The big test was a mouse model of Parkinson’s disease. The animals received a toxin that caused mitochondrial dysfunction and cell death specifically in dopaminergic neurons, and then IV injections of mitochondrial capsules twice weekly for one month. The number of functioning dopaminergic neurons was significantly rescued by the treatment. Behavioral testing showed substantial reversal of bradykinesia, the slow movement that is characteristic of Parkinson’s.

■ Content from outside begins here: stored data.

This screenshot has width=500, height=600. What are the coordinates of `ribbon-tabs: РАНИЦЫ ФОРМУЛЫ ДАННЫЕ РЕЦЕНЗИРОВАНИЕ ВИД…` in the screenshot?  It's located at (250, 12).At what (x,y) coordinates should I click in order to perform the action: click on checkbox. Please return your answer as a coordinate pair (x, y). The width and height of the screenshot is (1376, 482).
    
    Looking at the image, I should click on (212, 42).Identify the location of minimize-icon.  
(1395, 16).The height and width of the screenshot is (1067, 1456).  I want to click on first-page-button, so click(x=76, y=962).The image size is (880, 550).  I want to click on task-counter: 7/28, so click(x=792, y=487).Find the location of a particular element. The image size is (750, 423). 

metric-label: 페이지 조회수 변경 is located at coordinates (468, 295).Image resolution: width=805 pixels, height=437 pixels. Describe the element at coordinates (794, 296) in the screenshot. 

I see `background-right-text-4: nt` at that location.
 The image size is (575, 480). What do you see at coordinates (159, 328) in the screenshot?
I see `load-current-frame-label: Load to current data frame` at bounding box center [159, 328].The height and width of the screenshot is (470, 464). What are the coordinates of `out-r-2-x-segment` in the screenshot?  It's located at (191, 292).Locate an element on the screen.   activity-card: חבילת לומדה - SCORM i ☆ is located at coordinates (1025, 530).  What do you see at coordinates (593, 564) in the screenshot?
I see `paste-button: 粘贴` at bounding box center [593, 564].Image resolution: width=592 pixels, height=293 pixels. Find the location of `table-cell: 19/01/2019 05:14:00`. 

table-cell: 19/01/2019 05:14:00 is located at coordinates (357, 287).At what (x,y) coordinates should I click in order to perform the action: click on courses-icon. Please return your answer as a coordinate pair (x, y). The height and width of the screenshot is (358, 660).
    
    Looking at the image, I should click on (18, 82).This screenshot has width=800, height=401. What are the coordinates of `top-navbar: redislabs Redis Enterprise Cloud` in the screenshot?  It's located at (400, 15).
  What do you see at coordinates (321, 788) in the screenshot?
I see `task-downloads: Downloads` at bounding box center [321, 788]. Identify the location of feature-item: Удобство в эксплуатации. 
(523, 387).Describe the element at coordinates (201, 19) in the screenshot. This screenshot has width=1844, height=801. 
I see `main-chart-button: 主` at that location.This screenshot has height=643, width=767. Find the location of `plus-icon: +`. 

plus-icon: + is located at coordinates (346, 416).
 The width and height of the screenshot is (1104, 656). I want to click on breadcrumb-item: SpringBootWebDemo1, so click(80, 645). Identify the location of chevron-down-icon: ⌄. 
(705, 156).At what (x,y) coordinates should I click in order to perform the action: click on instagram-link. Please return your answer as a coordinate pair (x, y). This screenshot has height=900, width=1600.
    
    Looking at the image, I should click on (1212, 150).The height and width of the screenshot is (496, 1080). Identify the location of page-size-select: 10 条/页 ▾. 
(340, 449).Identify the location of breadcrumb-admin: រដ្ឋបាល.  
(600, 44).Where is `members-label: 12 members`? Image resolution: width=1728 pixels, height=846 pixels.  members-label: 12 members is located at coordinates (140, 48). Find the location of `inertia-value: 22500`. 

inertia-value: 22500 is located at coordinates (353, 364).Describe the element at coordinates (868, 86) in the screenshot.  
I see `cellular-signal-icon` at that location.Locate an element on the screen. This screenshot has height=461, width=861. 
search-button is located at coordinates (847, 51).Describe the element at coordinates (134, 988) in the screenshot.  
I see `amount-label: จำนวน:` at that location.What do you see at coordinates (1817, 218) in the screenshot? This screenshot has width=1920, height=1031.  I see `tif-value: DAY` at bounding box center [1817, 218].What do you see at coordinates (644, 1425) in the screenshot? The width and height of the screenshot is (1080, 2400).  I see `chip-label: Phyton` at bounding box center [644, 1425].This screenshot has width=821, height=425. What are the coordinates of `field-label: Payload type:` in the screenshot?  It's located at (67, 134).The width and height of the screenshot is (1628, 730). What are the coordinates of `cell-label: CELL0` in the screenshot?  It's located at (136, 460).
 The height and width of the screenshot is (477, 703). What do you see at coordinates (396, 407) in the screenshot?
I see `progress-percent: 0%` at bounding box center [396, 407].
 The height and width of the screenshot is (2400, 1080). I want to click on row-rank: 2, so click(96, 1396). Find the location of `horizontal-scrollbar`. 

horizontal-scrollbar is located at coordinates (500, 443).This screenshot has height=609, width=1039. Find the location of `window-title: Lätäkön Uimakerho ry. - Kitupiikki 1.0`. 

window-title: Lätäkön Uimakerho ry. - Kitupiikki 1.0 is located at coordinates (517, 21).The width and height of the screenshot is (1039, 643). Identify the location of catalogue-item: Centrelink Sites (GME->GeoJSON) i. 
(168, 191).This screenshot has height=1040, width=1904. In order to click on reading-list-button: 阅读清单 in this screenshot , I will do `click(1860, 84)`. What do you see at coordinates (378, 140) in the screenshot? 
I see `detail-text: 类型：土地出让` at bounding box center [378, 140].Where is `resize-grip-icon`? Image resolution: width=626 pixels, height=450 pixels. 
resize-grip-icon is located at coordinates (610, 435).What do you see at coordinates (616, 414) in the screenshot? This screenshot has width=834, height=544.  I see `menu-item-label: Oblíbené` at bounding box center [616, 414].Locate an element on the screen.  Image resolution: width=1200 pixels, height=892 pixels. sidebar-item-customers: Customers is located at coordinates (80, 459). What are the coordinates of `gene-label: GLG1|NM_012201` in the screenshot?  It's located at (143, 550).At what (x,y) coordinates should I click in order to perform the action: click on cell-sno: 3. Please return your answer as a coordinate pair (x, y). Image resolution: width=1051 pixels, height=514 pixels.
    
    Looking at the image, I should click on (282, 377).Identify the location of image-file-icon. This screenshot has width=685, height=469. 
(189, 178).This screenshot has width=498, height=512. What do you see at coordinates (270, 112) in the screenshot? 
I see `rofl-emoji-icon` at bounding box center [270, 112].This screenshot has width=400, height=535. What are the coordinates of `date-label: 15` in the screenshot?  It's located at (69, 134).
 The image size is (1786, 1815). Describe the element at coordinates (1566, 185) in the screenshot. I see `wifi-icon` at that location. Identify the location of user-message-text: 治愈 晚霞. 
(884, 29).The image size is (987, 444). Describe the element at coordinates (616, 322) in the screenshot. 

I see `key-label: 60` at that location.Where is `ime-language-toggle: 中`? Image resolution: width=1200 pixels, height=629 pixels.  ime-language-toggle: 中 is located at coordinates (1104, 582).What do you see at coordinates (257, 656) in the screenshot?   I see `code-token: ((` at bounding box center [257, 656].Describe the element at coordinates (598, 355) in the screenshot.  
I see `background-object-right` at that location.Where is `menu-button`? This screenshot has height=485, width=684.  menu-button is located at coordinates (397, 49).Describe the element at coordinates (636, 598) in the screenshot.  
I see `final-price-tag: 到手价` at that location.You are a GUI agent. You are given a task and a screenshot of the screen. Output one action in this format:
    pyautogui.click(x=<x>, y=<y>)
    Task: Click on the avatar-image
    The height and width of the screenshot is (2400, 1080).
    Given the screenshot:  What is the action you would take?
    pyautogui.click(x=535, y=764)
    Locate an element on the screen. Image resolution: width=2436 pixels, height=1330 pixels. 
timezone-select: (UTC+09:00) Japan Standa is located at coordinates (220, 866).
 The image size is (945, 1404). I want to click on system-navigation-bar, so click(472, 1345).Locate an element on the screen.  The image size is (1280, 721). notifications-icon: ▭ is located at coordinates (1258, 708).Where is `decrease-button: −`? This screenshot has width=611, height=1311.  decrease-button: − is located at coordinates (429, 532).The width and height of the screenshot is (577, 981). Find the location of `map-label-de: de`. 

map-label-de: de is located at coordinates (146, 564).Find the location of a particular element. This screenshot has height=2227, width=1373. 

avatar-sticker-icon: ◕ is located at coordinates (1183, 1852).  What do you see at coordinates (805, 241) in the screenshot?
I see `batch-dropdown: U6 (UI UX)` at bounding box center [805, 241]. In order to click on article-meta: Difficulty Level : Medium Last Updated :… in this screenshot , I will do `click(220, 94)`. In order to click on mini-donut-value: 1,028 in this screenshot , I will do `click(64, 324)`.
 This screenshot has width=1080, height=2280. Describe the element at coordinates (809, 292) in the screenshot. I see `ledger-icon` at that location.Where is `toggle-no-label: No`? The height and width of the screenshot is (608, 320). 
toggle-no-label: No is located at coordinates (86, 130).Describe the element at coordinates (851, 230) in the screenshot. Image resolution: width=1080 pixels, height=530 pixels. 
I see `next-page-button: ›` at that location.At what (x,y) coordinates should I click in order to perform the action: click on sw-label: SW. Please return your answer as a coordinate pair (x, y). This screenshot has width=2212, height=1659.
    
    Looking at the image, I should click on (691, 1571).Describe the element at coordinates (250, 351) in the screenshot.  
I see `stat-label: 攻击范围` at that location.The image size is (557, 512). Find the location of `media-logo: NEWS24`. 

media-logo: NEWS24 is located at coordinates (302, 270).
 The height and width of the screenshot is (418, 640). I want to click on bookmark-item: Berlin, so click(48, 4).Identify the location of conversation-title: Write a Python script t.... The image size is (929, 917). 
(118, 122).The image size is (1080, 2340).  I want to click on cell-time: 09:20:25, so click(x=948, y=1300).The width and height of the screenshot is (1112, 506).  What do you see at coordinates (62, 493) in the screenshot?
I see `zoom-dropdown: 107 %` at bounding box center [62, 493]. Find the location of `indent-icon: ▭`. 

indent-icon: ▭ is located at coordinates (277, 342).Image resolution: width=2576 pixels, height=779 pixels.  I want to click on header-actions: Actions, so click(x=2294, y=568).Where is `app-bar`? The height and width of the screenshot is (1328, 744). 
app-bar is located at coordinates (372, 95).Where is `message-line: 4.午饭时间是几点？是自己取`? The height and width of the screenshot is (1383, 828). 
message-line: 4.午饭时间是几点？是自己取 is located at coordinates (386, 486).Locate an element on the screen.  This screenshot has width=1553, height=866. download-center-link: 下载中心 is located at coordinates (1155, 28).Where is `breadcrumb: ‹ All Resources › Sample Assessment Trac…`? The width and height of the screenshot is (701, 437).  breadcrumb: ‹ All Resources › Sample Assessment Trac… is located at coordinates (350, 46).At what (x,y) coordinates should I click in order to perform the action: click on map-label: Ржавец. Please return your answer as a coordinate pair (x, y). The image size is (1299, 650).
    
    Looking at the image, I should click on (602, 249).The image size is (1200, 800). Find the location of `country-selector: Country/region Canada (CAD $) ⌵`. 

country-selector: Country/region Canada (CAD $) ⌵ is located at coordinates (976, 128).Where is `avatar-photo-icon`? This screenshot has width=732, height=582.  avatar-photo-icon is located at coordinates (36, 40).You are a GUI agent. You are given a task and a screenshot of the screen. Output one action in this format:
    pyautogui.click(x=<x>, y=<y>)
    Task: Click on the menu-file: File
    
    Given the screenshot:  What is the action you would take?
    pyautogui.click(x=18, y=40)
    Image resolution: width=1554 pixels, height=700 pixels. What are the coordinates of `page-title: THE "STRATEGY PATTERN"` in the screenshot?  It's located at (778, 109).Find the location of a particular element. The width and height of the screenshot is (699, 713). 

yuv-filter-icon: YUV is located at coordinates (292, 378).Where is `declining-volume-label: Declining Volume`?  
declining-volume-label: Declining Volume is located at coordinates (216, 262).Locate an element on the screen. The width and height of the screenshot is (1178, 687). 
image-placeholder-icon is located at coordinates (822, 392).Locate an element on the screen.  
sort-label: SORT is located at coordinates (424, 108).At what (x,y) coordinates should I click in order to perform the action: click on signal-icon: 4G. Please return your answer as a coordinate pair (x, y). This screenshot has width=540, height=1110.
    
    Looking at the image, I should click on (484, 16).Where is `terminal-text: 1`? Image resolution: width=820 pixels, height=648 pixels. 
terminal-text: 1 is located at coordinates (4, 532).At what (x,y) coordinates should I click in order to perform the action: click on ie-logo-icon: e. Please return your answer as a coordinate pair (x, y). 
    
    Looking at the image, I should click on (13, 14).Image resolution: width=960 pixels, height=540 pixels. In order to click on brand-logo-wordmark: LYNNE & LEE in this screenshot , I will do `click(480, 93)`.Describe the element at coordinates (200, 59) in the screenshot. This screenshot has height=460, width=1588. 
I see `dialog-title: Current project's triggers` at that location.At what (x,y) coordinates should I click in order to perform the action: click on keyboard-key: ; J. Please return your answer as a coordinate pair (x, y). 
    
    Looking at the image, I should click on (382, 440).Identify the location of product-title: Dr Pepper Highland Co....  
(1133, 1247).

The researchers confirmed improvement of mitochondrial function. The effects persisted for at least three months after treatment – the timeframe of the experiment. Free mitochondria failed to produce comparable effects at the same dose and schedule.
Finally, rather than systemic IV injection, the authors injected mitochondrial capsules directly into the substantia nigra. A single intracerebral injection produced a high local abundance of transplanted mitochondria in both the substantia nigra and cortex, significant neuron recovery, and improvements in motor behavior and mitochondrial function. This shows that targeted delivery can achieve therapeutic effects with a minimal number of doses, and that the IV results did not come from a systemic (such as anti-inflammatory) effect.
Literature
[1] Du, S., Long, Q., Zhou, Y., Fu, J., Wu, H., Yang, L., … & Liu, X. (2026). Transplantation of encapsulated mitochondria alleviates dysfunction in mitochondrial and Parkinson’s disease models. Cell.
[2] Schapira, A. H. V., Cooper, J. M., Dexter, D., Clark, J. B., Jenner, P., & Marsden, C. D. (1990). Mitochondrial complex I deficiency in Parkinson’s disease. Journal of neurochemistry, 54(3), 823-827.
[3] Nakai, R., Varnum, S., Field, R. L., Shi, H., Giwa, R., Jia, W., … & Brestoff, J. R. (2024). Mitochondria transfer-based therapies reduce the morbidity and mortality of Leigh syndrome. Nature metabolism, 6(10), 1886-1896.